ドラフト指名漏れ→独立リーグ→現役引退→中古車販売→NPBへ最後の挑戦 落合秀市「人生で一番野球漬け」 (4ページ目)
入団時に141キロだった落合の最高球速は、トレーニングを積んだ今は最速149キロまで向上している。落合は感慨を込めて、こう語る。
「がんばった分、結果が目に見えているので楽しいです」
それでも、3年間のブランクを埋めるのは容易ではない。「ブランクを感じますか?」という質問に、落合は「めっちゃ感じます」と答えてこう続けた。
「その日その日の調子がバラバラすぎて、まずは安定させることが大事だと感じます。悪いなりに抑えるピッチングをしたいですね」
完璧に抑え込んだ日があったかと思えば、1イニングも投げきれない乱調の日もある。落合は悪戦苦闘を重ねながら、実戦経験を積んでいる。
【人生で一番野球漬け】
高知での新生活について尋ねると、落合は「カツオのタタキがおいしいです」と笑いつつ、こう続けた。

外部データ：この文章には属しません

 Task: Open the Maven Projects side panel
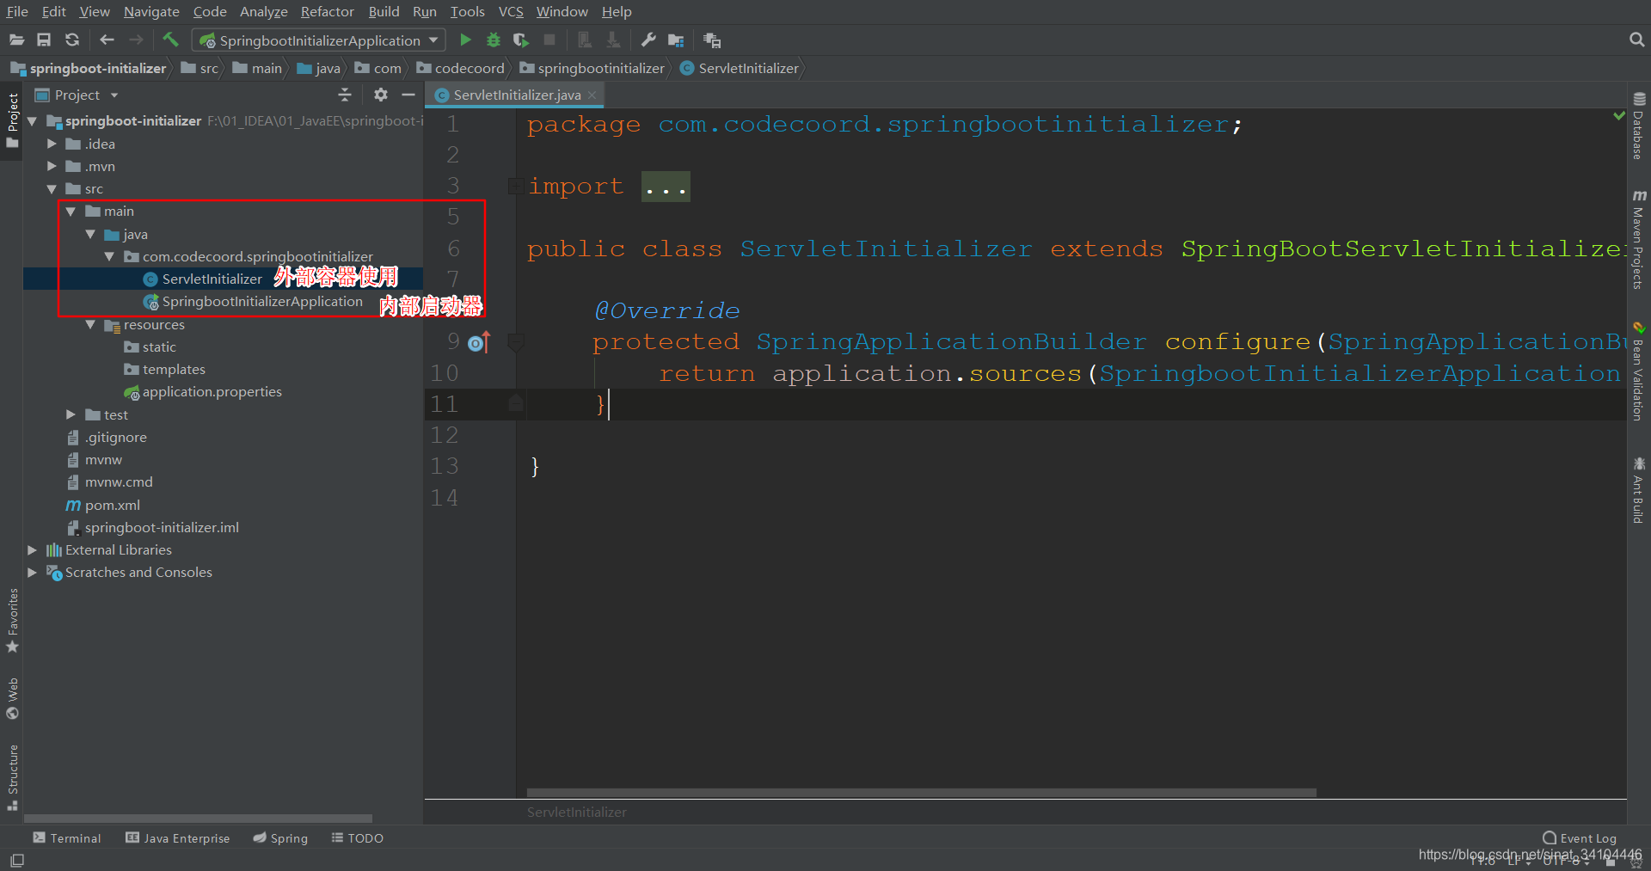coord(1639,241)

「とりあえず今は、NPBに行くことしか考えていません。人生で一番野球漬けですね」
落合の笑顔を見て、私は「こんなふうに笑う子だったかな?」という思いを抱いた。今までの落合は、よくも悪くも人のことを心の底では信用していない雰囲気があった。だが、目の前の落合の無垢な笑顔には、そんなムードが微塵も見られなかった。
思わず、「変わったね」という感想が口をついた。すると、落合は「めっちゃいろんな人に『大人になったね』って言われます」と答えた。迷惑をかけ続けてきた米原監督に対する思いを聞くと、落合は「お世話をしてもらったので、NPBに行くところを見せたいです」と神妙に語った。
「今さら遅い」という考え方もあるだろう。落合自身、悔いも抱えている。だが、前を向いて戦うしかない。最後に落合はこんな言葉を口にした。
「あの時から今くらいの気持ちで頑張れていたらな......と思うことはあります。でも、いろんな経験もできたので。もう一回、野球を頑張ろうと思います」
後日、和歌山東の米原監督に会う機会があった。開口一番、「高知に行ってきました」と告げると、米原監督は「いい顔になっとったでしょう?」と答えた。こちらの感想をピタリと言い当てられたような気がした。